Kaynak metin
------

Sıra içeride
RUSYA ve İsrail'le ilişkilerin iyileşmesi elbette olumlu gelişmelerdir. Başbakan Binali Yıldırım’ın zaman içinde Mısır ve hatta içsavaş bitince Suriye ile de iyi ilişkiler kurulmasını arzu ettiği...
RUSYA ve İsrail'le ilişkilerin iyileşmesi elbette olumlu gelişmelerdir.
Başbakan Binali Yıldırım’ın zaman içinde Mısır ve hatta içsavaş bitince Suriye ile de iyi ilişkiler kurulmasını arzu ettiği biliniyor. İnşallah diyelim.
Elbette haklı bir soru var ortada: İç politikada gerilim ve husumeti bırakıp gelişmiş ülkelerdeki normal siyaset tarzına sıra gelecek mi?
Bu fevkalade önemli konuyu, eski TBMM Başkanı Cemil Çiçek şu isabetli sözlerle gündeme getirdi:
“Bir yandan, ülkede birlik ve bütünlüğüne ihtiyaç var diyoruz, öbür taraftan bütünlüğü darmadağın eden, ülkenin dikişlerini yıpratan konuşmalar yapıyoruz. İçerideki dostlukları arttıracak, ilişkileri normalleştirecek bir üslup ve anlayışa ihtiyaç var.”
MUHALEFETLE İLİŞKİLER
Birçok AK Partili de böyle düşünüyor, fakat kamuoyu önünde konuşmuyorlar. Çiçek dürüstçe ve açıkça ifade etti.

------

Verilen veri
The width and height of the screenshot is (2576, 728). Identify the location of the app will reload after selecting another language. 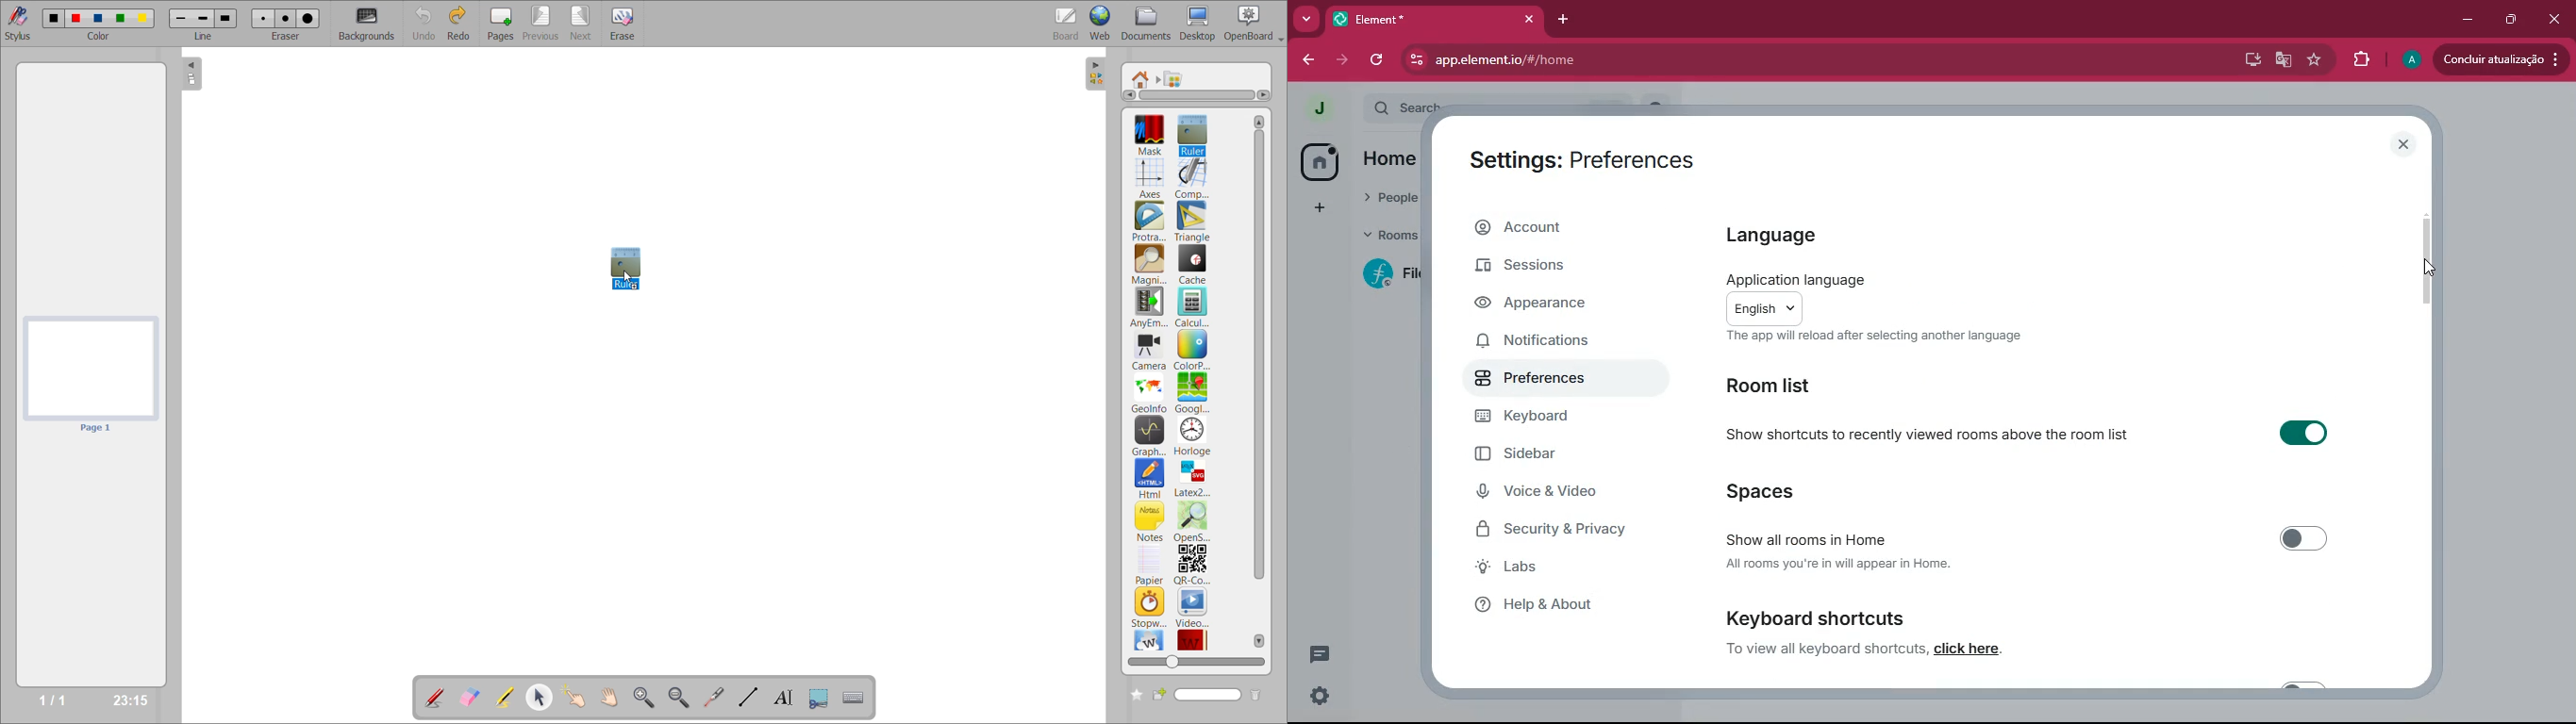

------

Verilen görev A
İç politikadaki üslup hakkındaki yazıyı iki cümleyle özetleyin.
Verilen görev B
İç politikadaki üslup hakkındaki yazıyı, son cümlesinden sonra gelecek kısmı yazarak sürdürün.

Sonuç A
Yazı, Rusya ve İsrail'le ilişkilerin iyileşmesini olumlu bulur ve Başbakan Binali Yıldırım'ın zamanla Mısır ve içsavaş bitince Suriye ile de iyi ilişkiler kurulmasını arzu ettiğini belirtir. Ardından iç politikada gerilim ve husumetin bırakılıp bırakılmayacağını sorar ve eski TBMM Başkanı Cemil Çiçek'in, ülkenin bütünlüğünü yıpratan konuşmalar yerine içerideki dostlukları artıracak bir üslup ve anlayışa ihtiyaç olduğunu söyleyen sözlerini aktarır.

Sonuç B
Tabii her zaman vicdanına göre ve dürüst konuşan Bülent Arınç’ı da unutmamak gerekir. Genel suskunluk, yanlışları olağanlaştırıyor. Halbuki “Ülkenin dikişlerini yıpratan konuşmalar”, ülkedeki gerilim ve kutuplaşmanın en önemli sebebidir.
Normal siyasi ilişkileri engelliyor.
İşte... İktidar Meclis İçtüzüğü’nü değiştirmek istiyor, amacının yasama çalışmalarını hızlandırmak olduğunu söylüyor... Fakat muhalefet peşinen ret cevabı veriyor.
İktidarın medya ve kurumlar üzerindeki baskıları gözler önündeyken, kutuplaşmayı aşıp muhalefeti içtüzük değişikliğine ikna etmek mümkün mü?
YAŞANMIŞ ÖRNEKLER
Tipik örnek Sayıştay Kanunu’dur. İktidar, Sayıştay’ın denetim alanını ve Meclis’e vereceği raporların kapsamını kısıtlayan bir kanun çıkarmıştı. Muhalefet Sayıştay raporlarına bakarak eleştiri yapamayacaktı... Anayasa Mahkemesi şu gerekçeyle ve oybirliğiyle iptal etmişti:
“Yasama organında bütçe denetiminin etkin bir şekilde yapılamaması sonucunu doğuracağından bu durum Anayasa’ya aykırıdır.” (Karar: 2012/207)
Böyle birçok örnek, içtüzük değişikliğinin de muhalefetin denetim görevini büsbütün zorlaştırması endişesini yaratıyor.
Şimdi düşünelim: Eleştirilere tahammüllü, muhalefetle ilişkileri normal bir iktidarın Meclis İçtüzüğü’nü değiştirerek yasama çalışmalarını hızlandırmak istemesinin veya kendi anayasa taslağını hazırlamasının göreceği karşılık ne olur?...
Oturup müzakere etmek olur. Olgun demokrasilerde böyle oluyor.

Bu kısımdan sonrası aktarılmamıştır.